In theory, yes, but probably not through WP_CLI because the client app needs to set and send cookie data for simulated logins to be successful. I am not familiar with WP-CLI, maybe there is a way to handle cookie data. There shouldn’t be any reason to simulate a login, whatever code might execute during login can still be executed. Posts can be attributed to any user regardless who is logged in or if anyone is logged in at all.
Since you don’t want us to ask why you want simulated logins, we cannot suggest reasonable workarounds.
Is there anyway to execute the code that is ran during login without like breaking down the entire theme and plugins? The simulated logins are to prevent any missed functions calls as suggested by someone else in my dev team.
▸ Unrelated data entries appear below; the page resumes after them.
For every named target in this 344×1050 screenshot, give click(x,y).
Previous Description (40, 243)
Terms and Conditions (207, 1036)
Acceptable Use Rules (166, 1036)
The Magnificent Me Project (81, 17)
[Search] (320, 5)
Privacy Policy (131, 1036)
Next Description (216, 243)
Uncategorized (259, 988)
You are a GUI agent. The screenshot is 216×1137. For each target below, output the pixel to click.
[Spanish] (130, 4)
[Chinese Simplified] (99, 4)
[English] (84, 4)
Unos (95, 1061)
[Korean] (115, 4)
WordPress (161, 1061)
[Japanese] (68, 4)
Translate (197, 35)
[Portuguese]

Still thanks for your reply though.
You can go through the core login process source and identify all the filter and action hooks that fire during the process. Then have your code apply the filters and do all the actions. In each case you’ll need to pass the same information that the core code passes. I don’t know how feasible this would be. It will serve to execute any code that plugins or themes have hooked into the process, but of course the actual core login code is not executed.
At least the core code is well defined and predictable, so one way or another you can cover what’s accomplished by core code without actually logging in. It’s the unknown theme and plugin code that’s a mystery. Firing off all the filters and actions causes this code to execute even if you do not know what that code might be.
Ideally, you know what code you need to execute during a login. Then you can just call the related functions directly without blindly going through all the filter and action hooks. This could save you from needing to gather information to pass to callbacks that is never used.